- Developer: Mooneaters
- Publisher: Untold Tales
- Engine: Unity
- Platforms: Windows; PlayStation 4; PlayStation 5; Nintendo Switch; Xbox One; Xbox Series X/S;
- Release: Windows, PS4, PS5; May 30, 2023; Nintendo Switch; June 23, 2023; Xbox One, Xbox Series X/S; December 15, 2023;
- Genre: Simulation
- Mode: Single-player

= Everdream Valley =

Everdream Valley is a 2023 simulation video game developed by Polish studio Mooneaters and published by Untold Tales.

== Gameplay ==
Players control a child who must save their grandparents' farm, which has fallen into disrepair. Their grandparents help players out with tutorials on how to run the farm and give them free equipment.

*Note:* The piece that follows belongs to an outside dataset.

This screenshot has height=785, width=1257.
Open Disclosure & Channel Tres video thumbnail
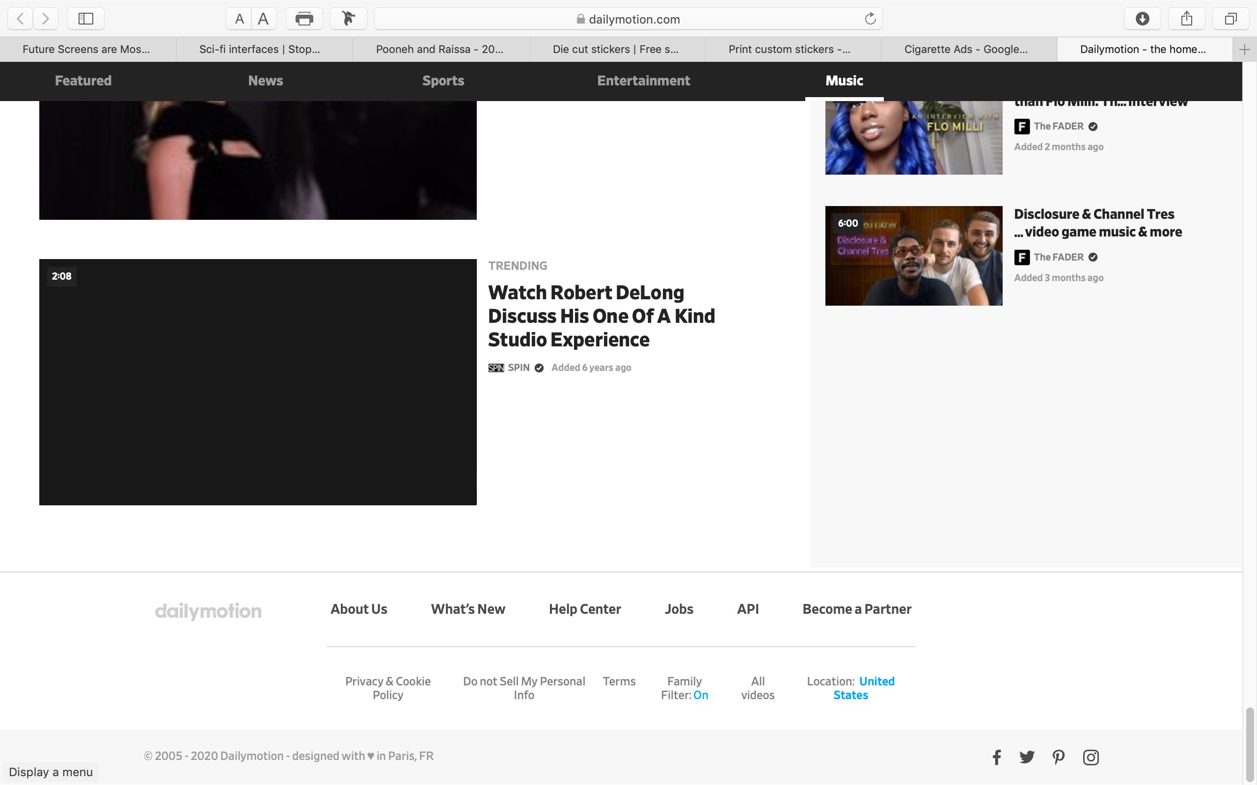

While dreaming, players experience life on the farm as an animal and play minigames, such taking the role of a livestock guardian dog who has to scare off wolves. Quests can be received from players' grandparents, in dreams from the animals, and occasionally from a human merchant.

== Development ==
Untold Tales published it for Windows, PlayStation 4, and PlayStation 5 on May 30, 2023. A version for Nintendo Switch followed on June 23, 2023. Versions for Xbox One and Xbox Series X/S were made available on December 15, 2023.

== Reception ==
Everdream Valley received "mixed or average" reviews, according to the review aggregation website Metacritic. Fellow review aggregator OpenCritic assessed that the game received weak approval, being recommended by 36% of critics. GamesRadar called it "the perfect cute tonic for an evening after a long day of work". Digitally Downloaded wrote that Everdream Valley "feels rushed or incomplete" and fails to live up to its potential because of software bugs, counterintuitive controls, and what they felt was a focus on quantity over quality. Nintendo Life said it will likely not appeal to fans of farm life sims, but animal lovers may enjoy it. TouchArcade said too much of its gameplay feels "feel half-baked or not properly thought-out", and they recommended avoiding the Switch version until its bugs are fixed.